• **Given data**
=-=-=

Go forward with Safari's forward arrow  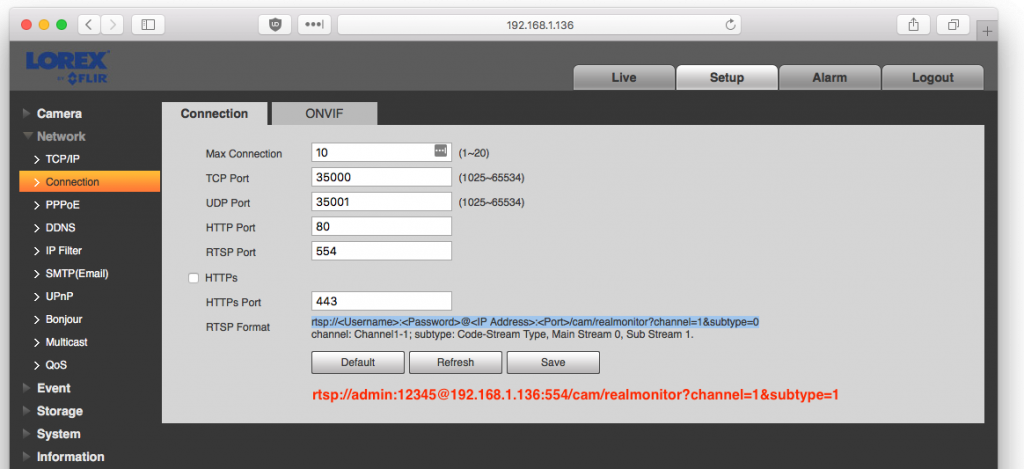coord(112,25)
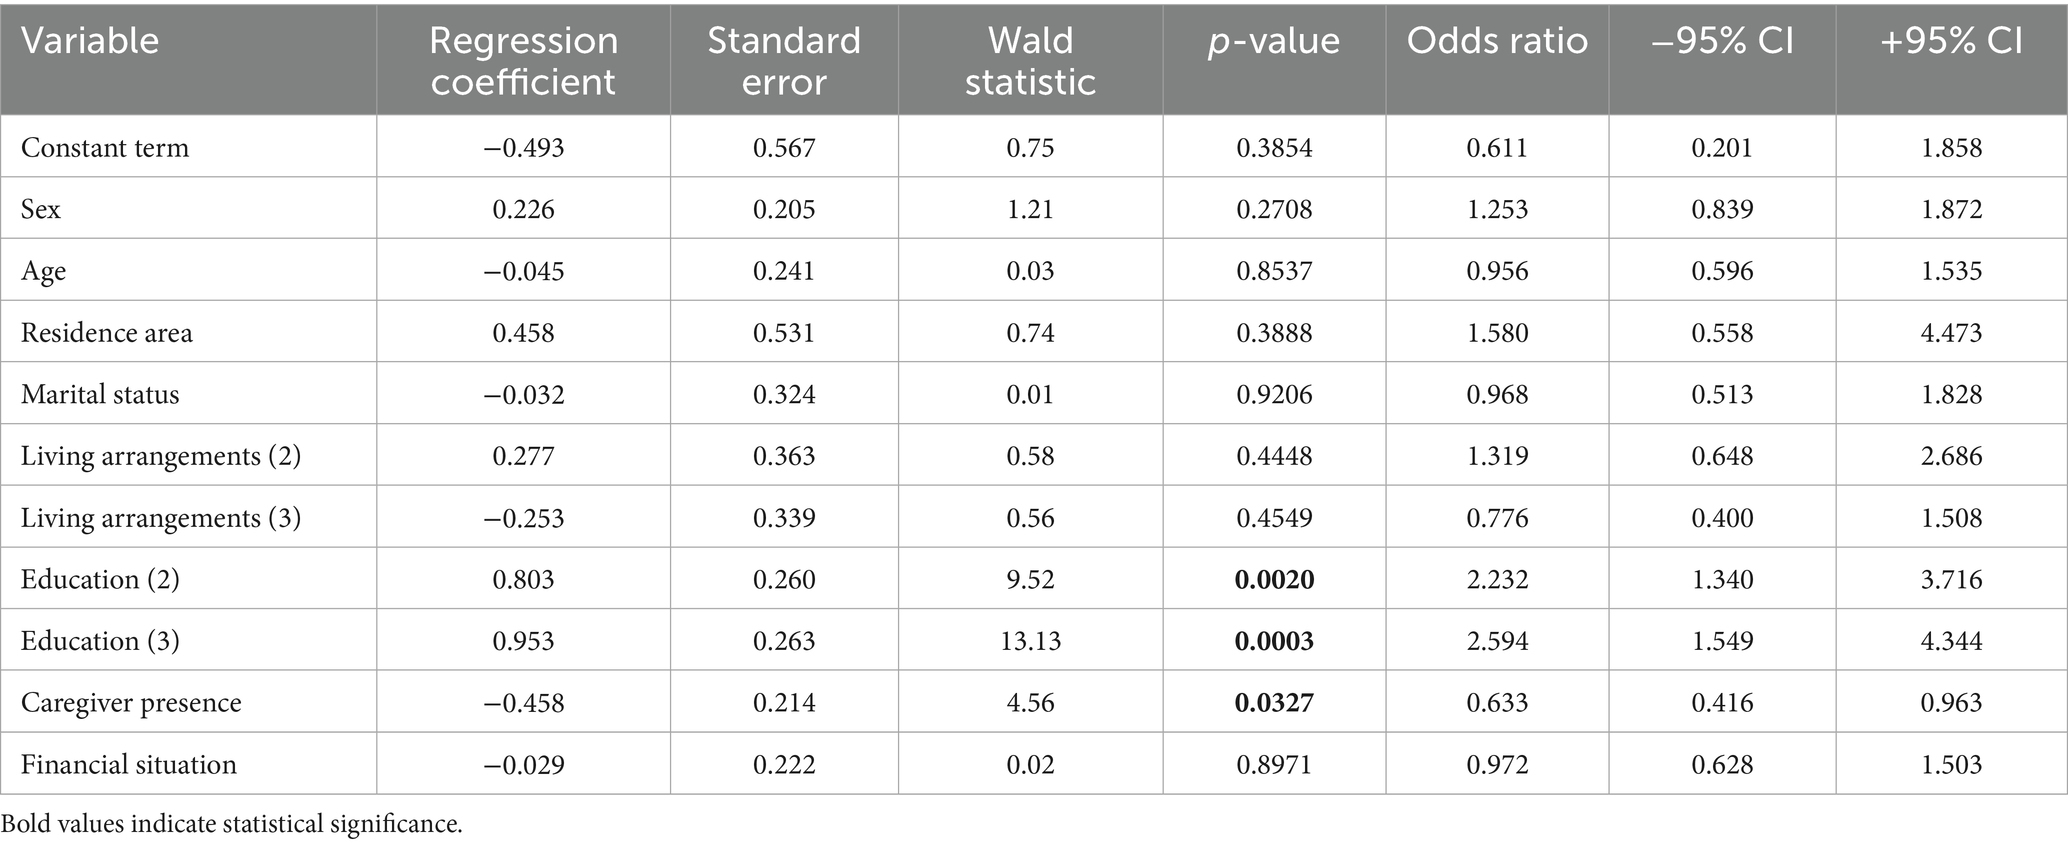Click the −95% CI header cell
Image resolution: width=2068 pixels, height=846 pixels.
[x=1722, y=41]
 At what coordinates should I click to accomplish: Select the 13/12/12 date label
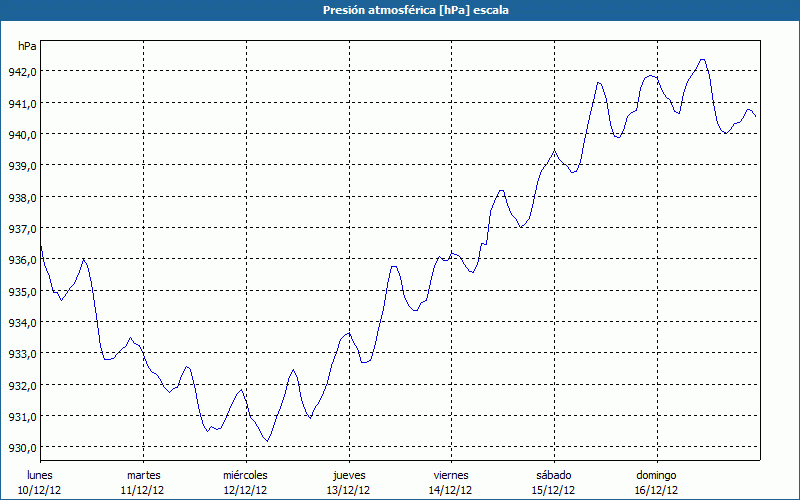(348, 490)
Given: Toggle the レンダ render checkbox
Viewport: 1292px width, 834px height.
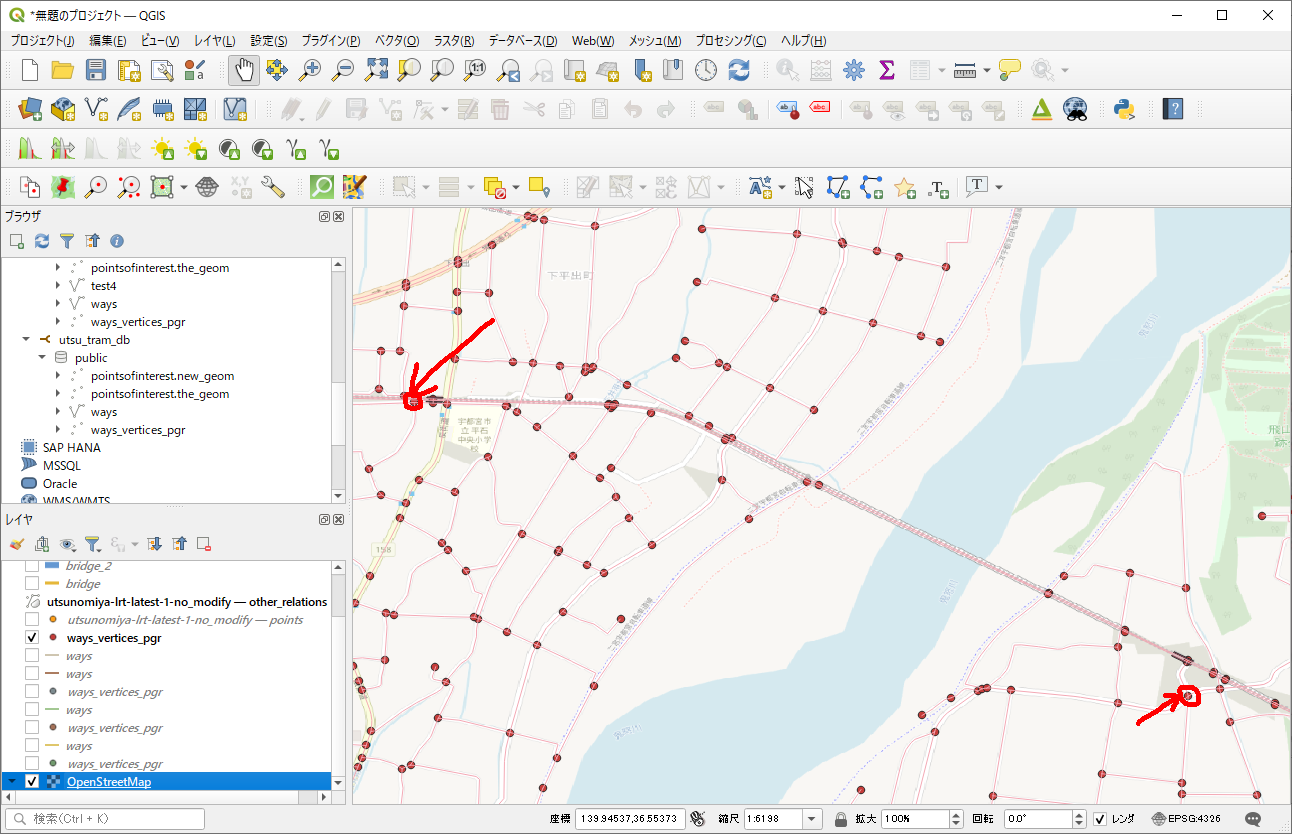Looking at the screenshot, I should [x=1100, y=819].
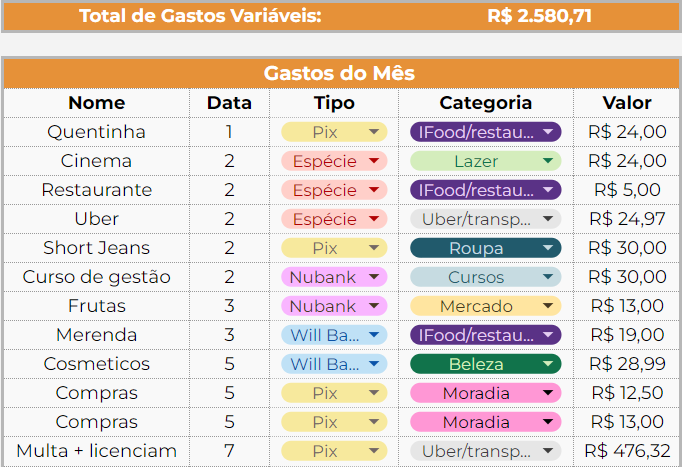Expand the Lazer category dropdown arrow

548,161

=-=-=

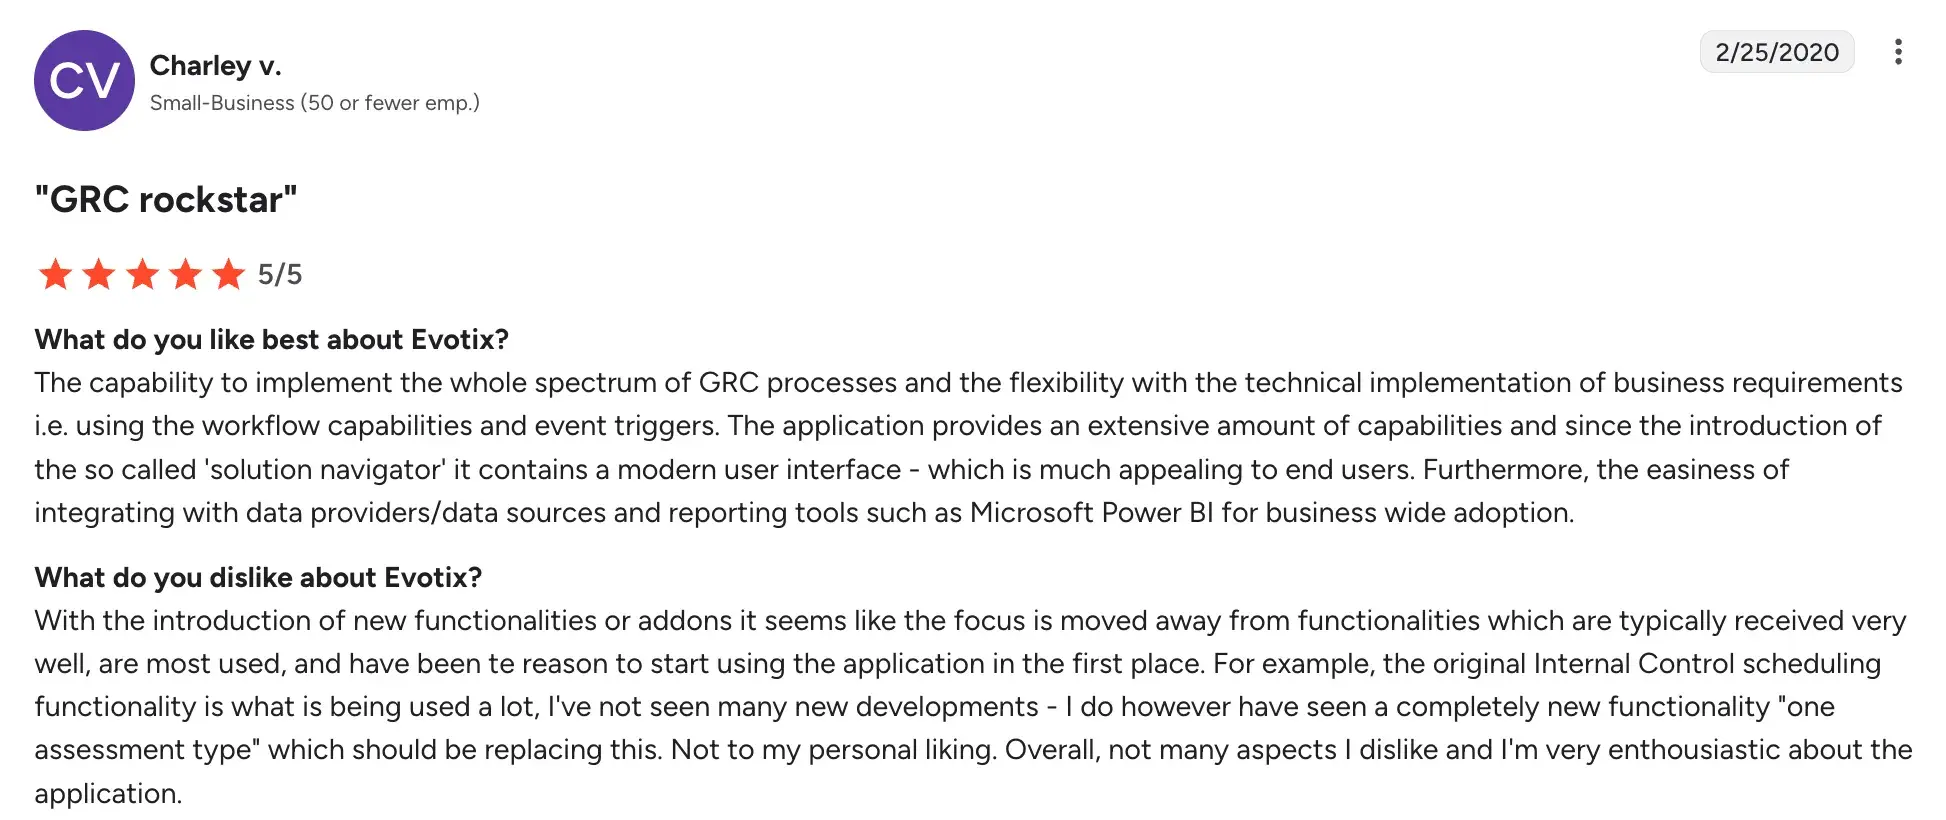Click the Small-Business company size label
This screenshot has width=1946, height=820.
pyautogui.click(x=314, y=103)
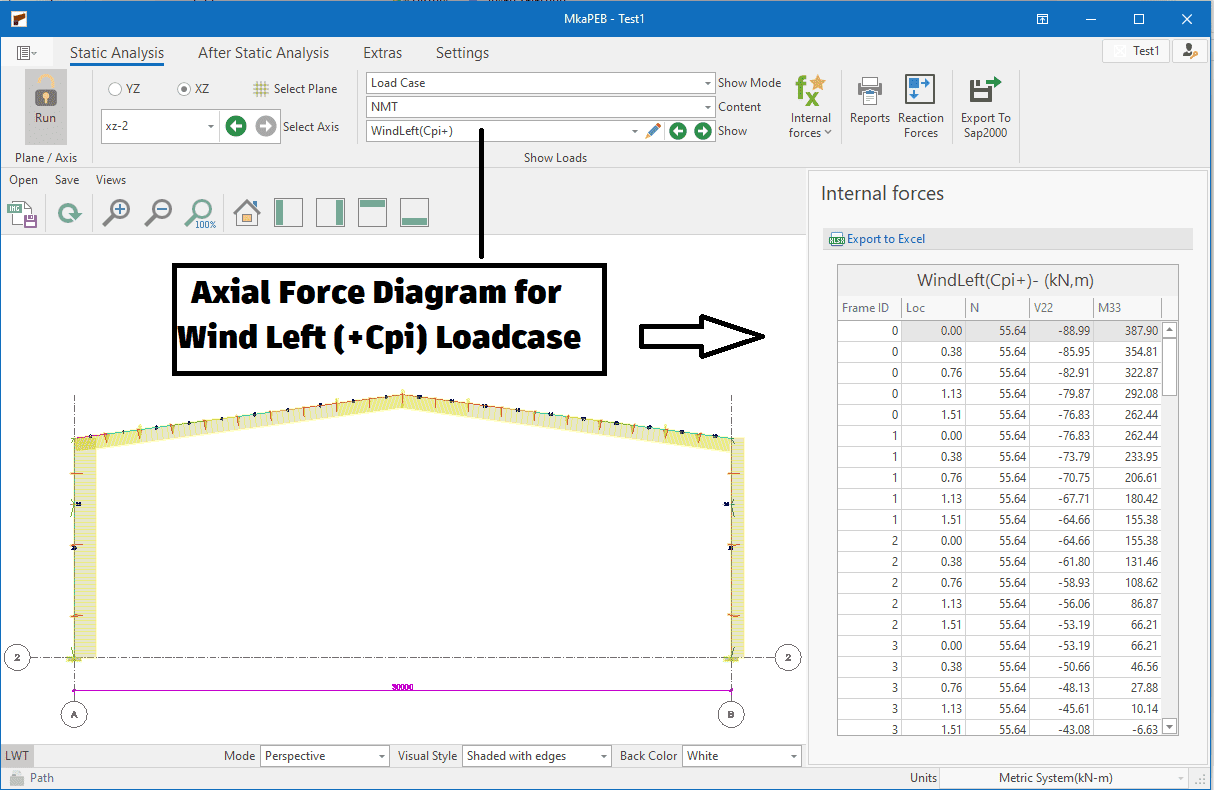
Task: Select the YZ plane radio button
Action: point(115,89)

=-=-=

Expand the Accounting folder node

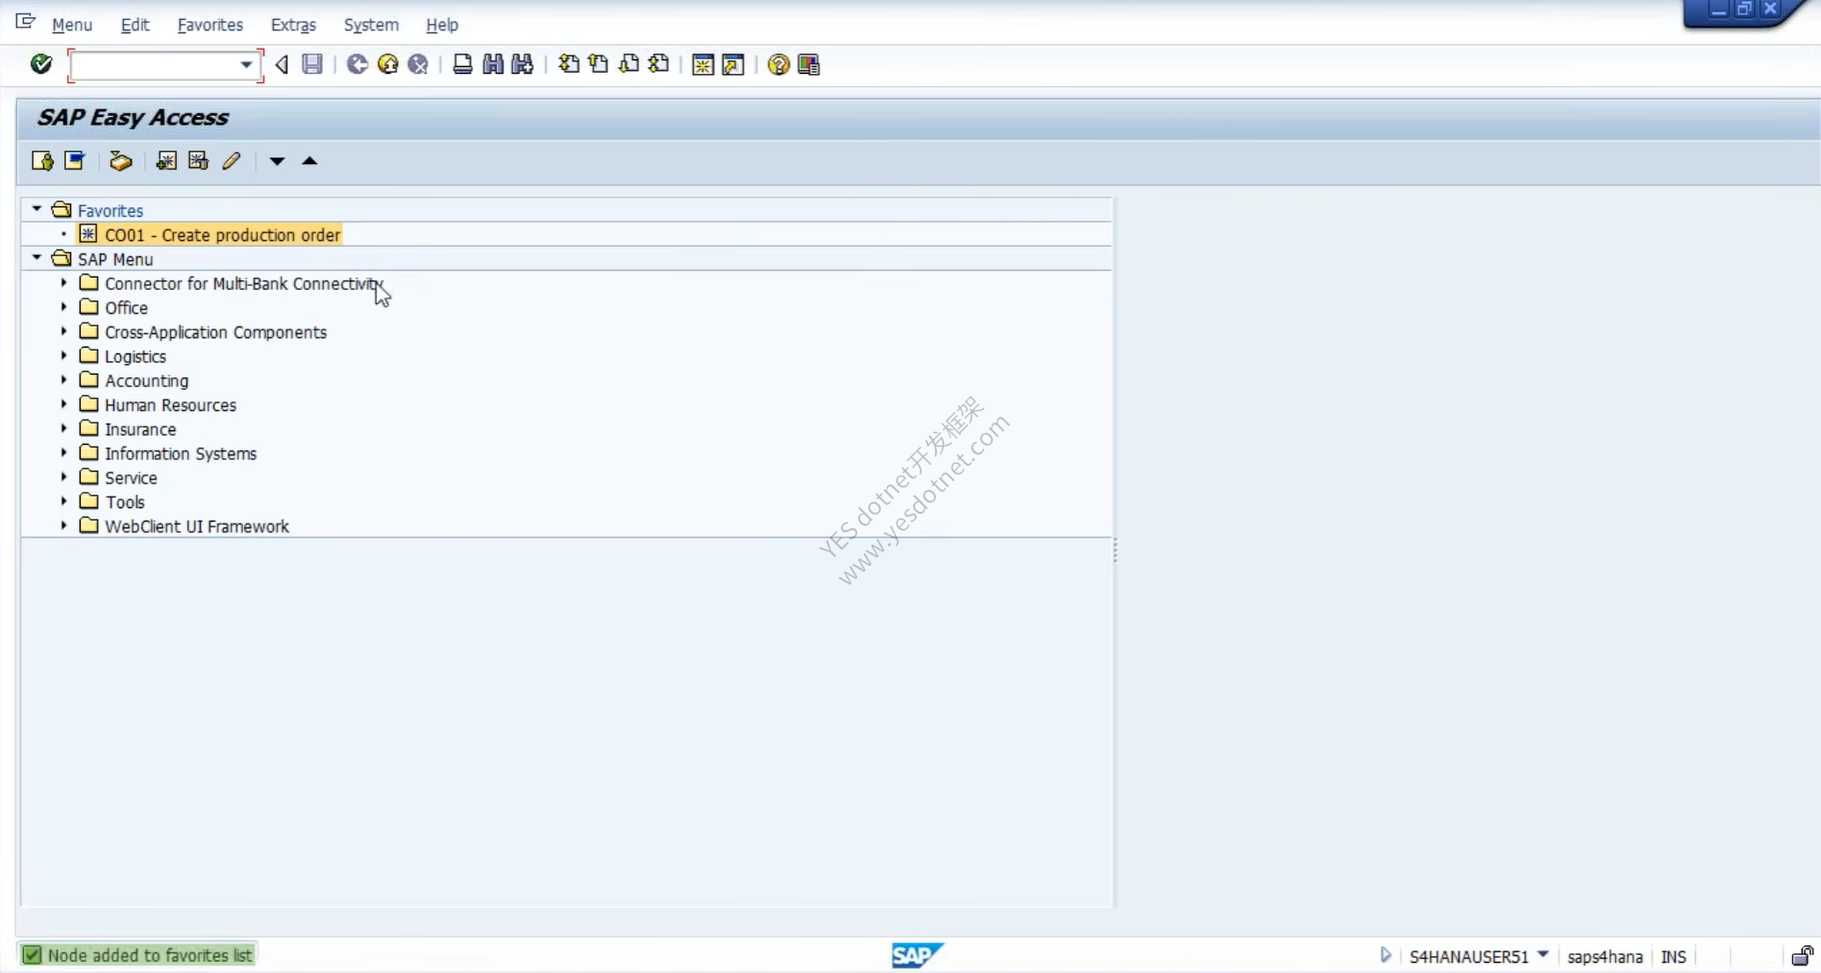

=-=-=

• **Directive**
Return, unchanged, the material beginning at the line that contains "Click the Small-Business company size label" and continuing through the line that contains "Action: point(115,89)", with both of those lines included. Leave out the pictures.

• **Output of the exercise**
Click the Small-Business company size label
This screenshot has width=1946, height=820.
pyautogui.click(x=314, y=103)
Task: Select the YZ plane radio button
Action: point(115,89)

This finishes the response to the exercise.